Chase v Islington LBC Clerkenwell & Shoreditch County Court 30/07/2010
This case is reported in the October 2010 ‘Recent Developments’ in Legal Action. It is an interesting case on the use of applications under Schedule 11, 21(3) Housing and Regeneration Act 2008 to have a period of tolerated trespasser-hood treated as a continuous tenancy with the replacement tenancy given on 20 May 2009 under the H&RA. This is for the purposes of a disrepair claim including a period prior to 20 May 2009.
Ms C had been a tolerated trespasser from about Feb 2001 following possession proceedings for rent arrears. In 2010, she brought a claim for disrepair and for specific performance, with an application under Schedule 11 for the tenancy to be treated as continuous.
At the application hearing, HHJ John Mitchell set out principles for considering such applications (although these are, of course, non binding, at least outside Clerkenwell). My commentary in square brackets:
- The burden of showing that the discretion under Schedule 11 should be exercised rests on the tenant [No surprise there. It does indeed.]
- The aim of the Court is produce a result which is fair to both parties [which one must presumably take to mean fair in terms of the history, not just present circumstance]
- The discretion should be exercised having regard to all the circumstances of the case including any benefit or prejudice to the parties in granting or refusing the application
- Regard should be had to the extent to which the parties believed or treated the original tenancy as having continued during the period of tolerated trespass, including the extent to which either party acted to their detriment.

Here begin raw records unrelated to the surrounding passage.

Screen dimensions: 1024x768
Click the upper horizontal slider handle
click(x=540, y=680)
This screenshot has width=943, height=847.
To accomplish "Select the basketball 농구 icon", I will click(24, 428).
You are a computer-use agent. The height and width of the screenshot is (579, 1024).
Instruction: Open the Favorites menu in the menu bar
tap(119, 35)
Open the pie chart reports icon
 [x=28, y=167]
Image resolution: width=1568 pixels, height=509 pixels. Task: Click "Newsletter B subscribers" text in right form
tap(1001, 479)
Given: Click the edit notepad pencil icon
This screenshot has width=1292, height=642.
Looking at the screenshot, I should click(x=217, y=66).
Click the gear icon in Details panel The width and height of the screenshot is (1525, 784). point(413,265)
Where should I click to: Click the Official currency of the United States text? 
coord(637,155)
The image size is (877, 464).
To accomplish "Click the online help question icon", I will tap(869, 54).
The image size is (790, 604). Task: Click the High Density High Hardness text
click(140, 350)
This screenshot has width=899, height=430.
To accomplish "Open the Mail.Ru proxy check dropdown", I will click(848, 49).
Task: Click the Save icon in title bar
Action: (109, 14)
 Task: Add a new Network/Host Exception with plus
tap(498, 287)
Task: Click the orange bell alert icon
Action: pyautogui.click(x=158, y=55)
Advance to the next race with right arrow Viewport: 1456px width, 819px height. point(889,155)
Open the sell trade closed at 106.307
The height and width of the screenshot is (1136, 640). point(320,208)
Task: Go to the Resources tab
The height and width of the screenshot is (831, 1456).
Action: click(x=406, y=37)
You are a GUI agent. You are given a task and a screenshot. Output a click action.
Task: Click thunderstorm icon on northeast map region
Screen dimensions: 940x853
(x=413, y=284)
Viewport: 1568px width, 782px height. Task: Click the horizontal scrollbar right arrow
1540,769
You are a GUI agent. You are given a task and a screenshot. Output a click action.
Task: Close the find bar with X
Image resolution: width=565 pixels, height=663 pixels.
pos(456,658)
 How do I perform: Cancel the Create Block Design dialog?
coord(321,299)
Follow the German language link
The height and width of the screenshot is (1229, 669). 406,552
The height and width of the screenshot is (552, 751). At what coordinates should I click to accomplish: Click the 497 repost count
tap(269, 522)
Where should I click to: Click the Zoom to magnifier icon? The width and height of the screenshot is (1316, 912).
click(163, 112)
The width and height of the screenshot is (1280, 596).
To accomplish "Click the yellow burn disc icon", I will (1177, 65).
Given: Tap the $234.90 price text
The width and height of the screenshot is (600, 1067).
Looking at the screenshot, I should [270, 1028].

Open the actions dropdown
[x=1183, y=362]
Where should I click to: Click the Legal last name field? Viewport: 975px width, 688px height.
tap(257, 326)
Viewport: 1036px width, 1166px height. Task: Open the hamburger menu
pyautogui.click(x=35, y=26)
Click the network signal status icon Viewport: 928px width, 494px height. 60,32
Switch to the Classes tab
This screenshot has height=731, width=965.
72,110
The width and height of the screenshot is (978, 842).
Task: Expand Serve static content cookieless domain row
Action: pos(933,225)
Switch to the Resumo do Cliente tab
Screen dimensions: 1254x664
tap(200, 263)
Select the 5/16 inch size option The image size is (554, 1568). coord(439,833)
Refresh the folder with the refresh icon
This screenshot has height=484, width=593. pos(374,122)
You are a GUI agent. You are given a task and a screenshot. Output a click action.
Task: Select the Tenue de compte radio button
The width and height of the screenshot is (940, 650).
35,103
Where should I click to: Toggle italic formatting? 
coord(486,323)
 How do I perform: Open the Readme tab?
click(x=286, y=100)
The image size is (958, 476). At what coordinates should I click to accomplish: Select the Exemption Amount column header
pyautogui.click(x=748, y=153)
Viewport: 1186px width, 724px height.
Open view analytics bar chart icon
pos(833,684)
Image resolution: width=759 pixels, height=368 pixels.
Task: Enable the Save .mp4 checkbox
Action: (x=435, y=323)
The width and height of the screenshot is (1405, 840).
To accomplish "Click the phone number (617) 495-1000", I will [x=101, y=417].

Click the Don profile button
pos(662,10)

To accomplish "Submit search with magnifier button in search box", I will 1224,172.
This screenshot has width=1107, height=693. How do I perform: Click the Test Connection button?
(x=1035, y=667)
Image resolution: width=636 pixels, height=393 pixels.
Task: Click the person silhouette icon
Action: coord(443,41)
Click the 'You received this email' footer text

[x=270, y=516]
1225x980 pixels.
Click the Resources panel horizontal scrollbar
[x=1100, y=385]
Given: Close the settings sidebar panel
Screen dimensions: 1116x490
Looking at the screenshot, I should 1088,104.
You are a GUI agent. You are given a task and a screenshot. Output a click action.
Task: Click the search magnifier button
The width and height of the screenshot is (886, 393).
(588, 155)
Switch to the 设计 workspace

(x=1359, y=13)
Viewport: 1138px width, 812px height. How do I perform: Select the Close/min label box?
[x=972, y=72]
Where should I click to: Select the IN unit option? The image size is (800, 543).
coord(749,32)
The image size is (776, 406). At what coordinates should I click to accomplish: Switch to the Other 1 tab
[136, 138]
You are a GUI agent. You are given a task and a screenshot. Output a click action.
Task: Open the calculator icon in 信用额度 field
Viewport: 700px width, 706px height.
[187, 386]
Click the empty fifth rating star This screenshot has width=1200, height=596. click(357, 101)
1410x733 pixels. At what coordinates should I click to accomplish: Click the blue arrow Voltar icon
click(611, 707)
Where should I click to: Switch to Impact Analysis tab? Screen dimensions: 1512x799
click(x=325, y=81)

- It would be unjust to refuse relief to a tenant in technical breach of a suspended possession order by missing a payment by a day but who thereafter for a number of years complied with the terms of the tenancy and discharged the arrears [Well, yes. So where does the boundary of this unjustness lie? Missed a few payments but made them up? Paid irregularly but cleared arrears? Paid every payment when due, but arrears not yet cleared? Or just the wholly technical and inadvertent breach?]
- It would be unjust to grant relief where the landlord allowed a vulnerable occupant to occupy the premises as a matter of grace for a limited period while s/he was attempting to find alternative accommodation but failing to make any payments on account of the occupation. [I’m struggling to see how this could fall under replacement tenancy/Schedule 11 terms anyway. Even if it did, the ‘grace period’ would surely have to be so short as to make a Schedule 11 application for the purposes of a disrepair claim a waste of time? Or am I wrong?]
- The importance of granting or refusing relief to the parties should be considered
- Regard should be had to the amount and merits of the claim [Fair enough, but is that the claim in total, or for the period of TT-dom only?]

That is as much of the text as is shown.